The family can be both an asset and a liability to family businesses. It is no surprise that many business families work hard to mitigate the disadvantages and to strengthen the benefits of their family businesses in order to achieve superior performance. With respect to setting up their firm, they can also learn a lot from non-family firm role models. Best corporate governance practices teach them, for instance, about how to set up incentive and monitoring systems. Yet this is not enough for family firms. Prominent examples from the media show how sibling conflicts or disputed adult adoptions disrupted family harmony and split over from the family to the business system, ultimately harming the family firm's competitiveness and prosperity.
What can business families do in order to avoid such conflicts? Many business families have found a solution in the last decades: family governance.
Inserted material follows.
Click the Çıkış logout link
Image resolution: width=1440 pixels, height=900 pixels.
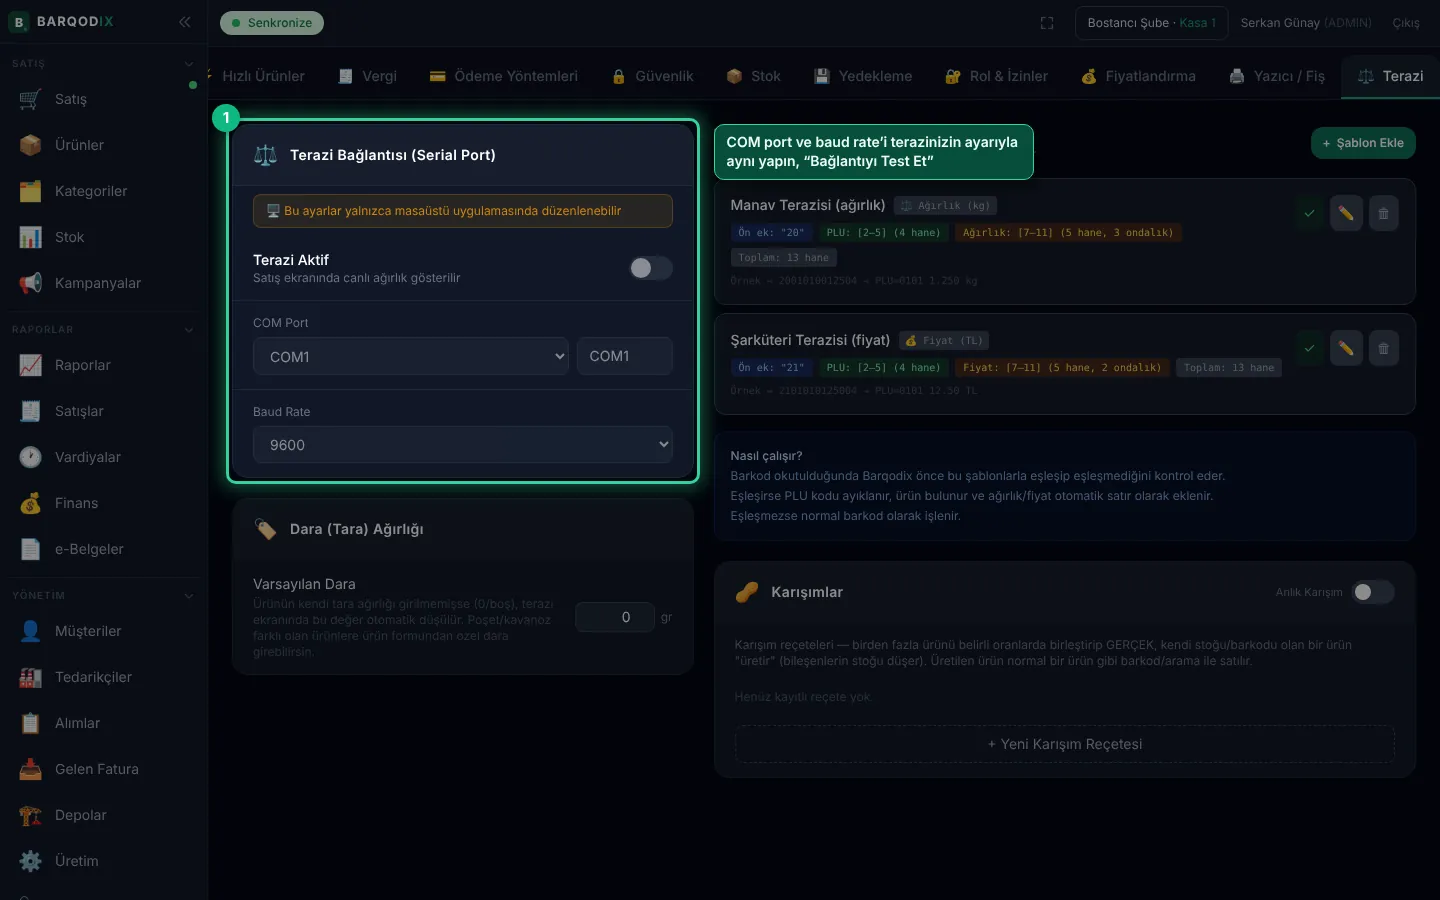tap(1405, 23)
Just as corporate governance determines the rules of how the business is run and steered, family governance determines the rules of how the family works together.
A family governance document (often also called a “family charter”, “family codex” or similar) is generally an inconspicuous document of only a couple of dozens of pages, signed by all members of the business family. But it is very powerful; it can be seen as the operation manual of the family. To get to the family governance document, the family needs to sit together and discuss what is important to them, what the guardrails of future decisions will be and how they will handle conflicts in case they emerge. Typically, this discussion process spans multiple weekends, up to a year or longer, is characterised by intense discussions, and often requires an experienced moderator to navigate through all the passages that the family governance document contains.
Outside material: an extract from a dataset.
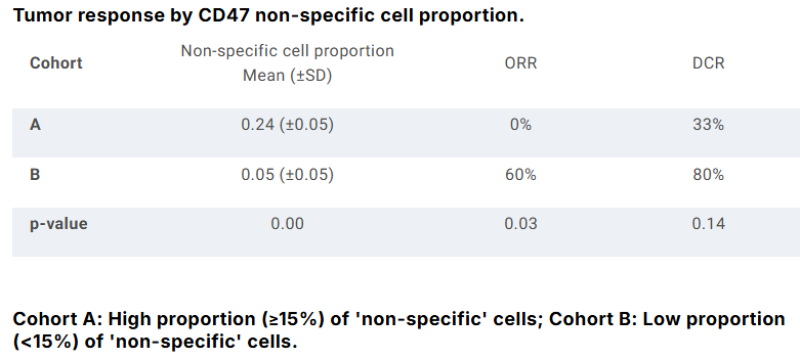Click the footnote's second line about non-specific cells
800x360 pixels.
point(155,341)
Family governance documentation
What is typically in a family governance document? Well, it often starts with a vision of what the business family wants to achieve and how it sees itself. Is the sole purpose to maximise wealth? Or are there further, non-financial goals such as giving back to the community in which the family business is embedded? How important is it for the business family that the business will remain in the hands of the family in the future? And are there any markets, industries, or technologies that are considered taboo? Once these high-level questions are debated and a consensus has been achieved, further topic areas have to be discussed.
First, the business family needs to agree on who can be considered a family member and who can become a successor. Often, there is a further distinction between who can become a shareholder and who can work in the family business – and how the procedure, or assessment centre, would look like in these cases.
Many families define prerequisites for joining the family firm (such as certain education or leadership experience) and set rules if successors need to work their way up in the family business or whether they only allow them to work at the top. In this topical field, business families need to agree on how to deal with spouses and also how to deal with adopted children.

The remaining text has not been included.